Pittsburgh-based TeleHealth Suite intends to open a new location at the site by the end of 2020.
The building, located on one of the city's main gateways, has been vacant since August 2016 after the college lost its accreditation.
“The Johnstown Redevelopment Authority has worked over the past year to secure the property and the funding with TeleHealth Suites,” JRA Executive Director Melissa Komar said. “Placing the property back into reuse is an important step in redevelopment along the Central Avenue corridor.”
TeleHealth Suite, a company led by President Apryle Horbal, a Richland High School graduate, hopes to employ up to 120 workers at the site.
“I've always been looking for ways to help Johnstown,” Horbal said. “And so the ability for us to do that is really exciting. That's actually the biggest excitement to me is the fact that we're really able to do something to really create jobs in Johnstown.”
U.S. Rep. John Joyce, R-Blair County, 13th Congressional District, added: “The Economic Development Administration is making critical investments in our community that will create jobs, support entrepreneurs, strengthen our workforce, and provide second chances for those struggling with substance use disorder. It is my privilege to work alongside the Trump Administration and the hardworking people of Johnstown to support these new economic opportunities.”
TeleHealth Suite provides health care services and remote patient monitoring, including for individuals recovering from opioid addiction, dealing with geriatric issues and suffering with chronic conditions.
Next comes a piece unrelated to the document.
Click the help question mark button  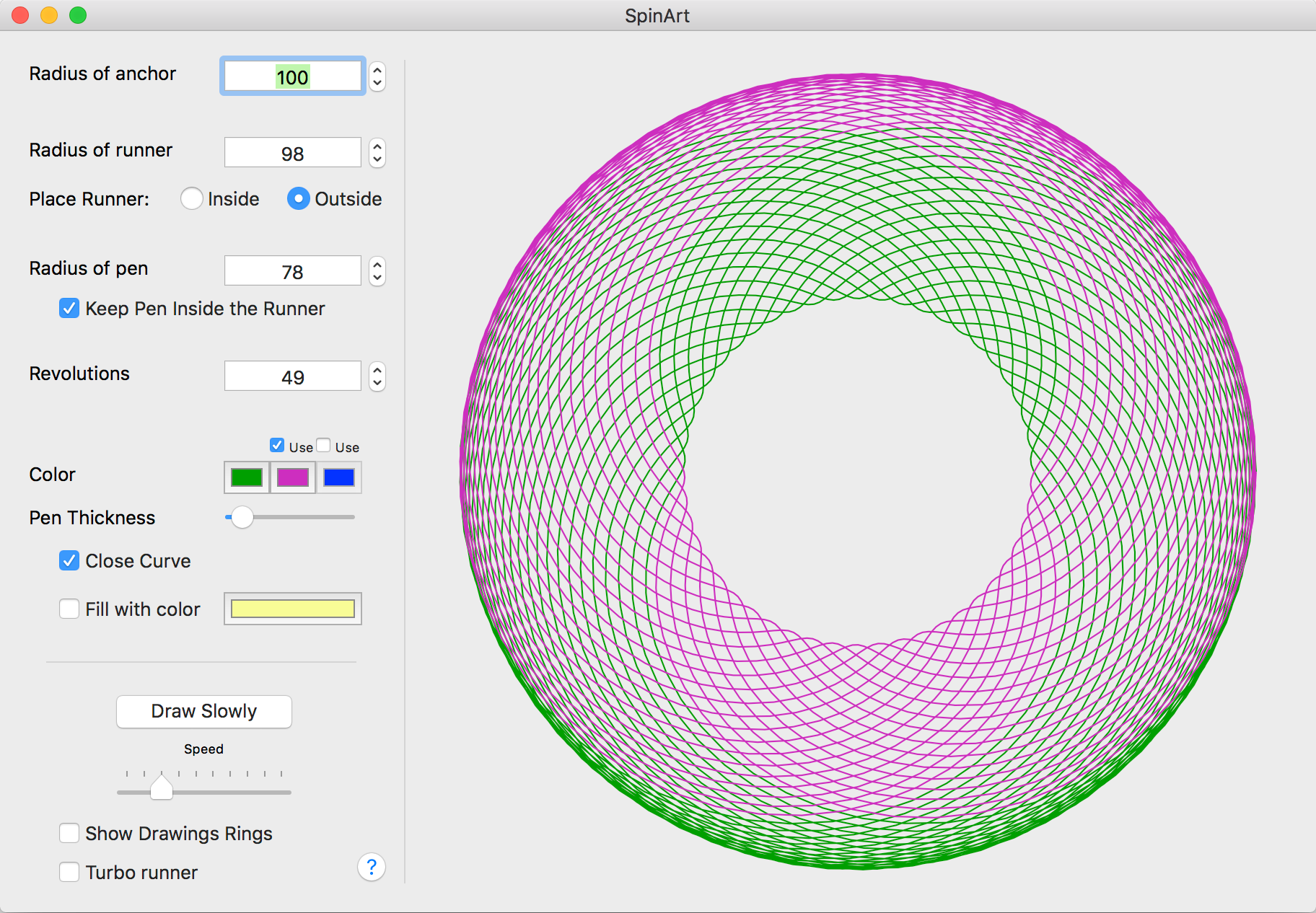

Vickey Pivirotto, TeleHealth Suite's director of operations, called the future site a “virtual care center.”
“It's highly patient-centric, high patient engagement,” Pivirotto said. “We can do remote patient monitoring for chronic conditions, including diabetes, COPD, CHF, also anybody that has substance use disorders. We have high interaction with our remote patient monitoring. We use artificial intelligence-driven analytics. And we personalize the care, so that it's tailored for the member. It's tailored for each person, however that looks.”
State Rep. Jim Rigby, R-Ferndale, 71st Legislative District, who has been involved in the process to help bring TeleHealth Suite to the region for more than a year, said he thinks the business can help with the region's opioid epidemic.
“Sometimes you've got to think outside of the box,” Rigby said. “These guys are doing this with an alternative method of using the telehealth as far as counseling goes.”
Rigby added: “All in all, I was impressed with what they wanted to do when I first heard about it. … It's a step. It's an alternative method. It's trying something different. And hopefully it gets these people the help and the continued counseling they need to where they can work their way out of counseling sessions.”
The benefits of telemedicine have been seen during the current COVID-19 pandemic when people are minimizing contact with other individuals in an effort to slow the spread of the coronavirus, according to Pivirotto. “Telehealth, the technology has been around for decades, not embraced by the medical community, not embraced by a lot of people,” Pivirotto said. “But now it's in high demand. Quite frankly, it's a way to keep doctors, nurses connected with their patients in a safe way right now during this pandemic.”
JRA, TeleHealth Suite and Appalachian Regional Commission, a federal-state partnership that promotes self-sustaining economic development, will now work to secure the necessary $1.95 million in matching funds necessary to acquire the grant.
“It's actually a very interesting part of this crisis that we're in right now,” Horbal said. “Typically that match would have to come from a state or local institution. And, although that's still an option to us and we certainly are exploring that, because of the crisis that we find ourselves in, there's the possibility that the Appalachian Regional Commission will also be a part of that matching funding or be that matching funding.”
©2020 The Tribune-Democrat (Johnstown, Pa.). Distributed by Tribune Content Agency, LLC.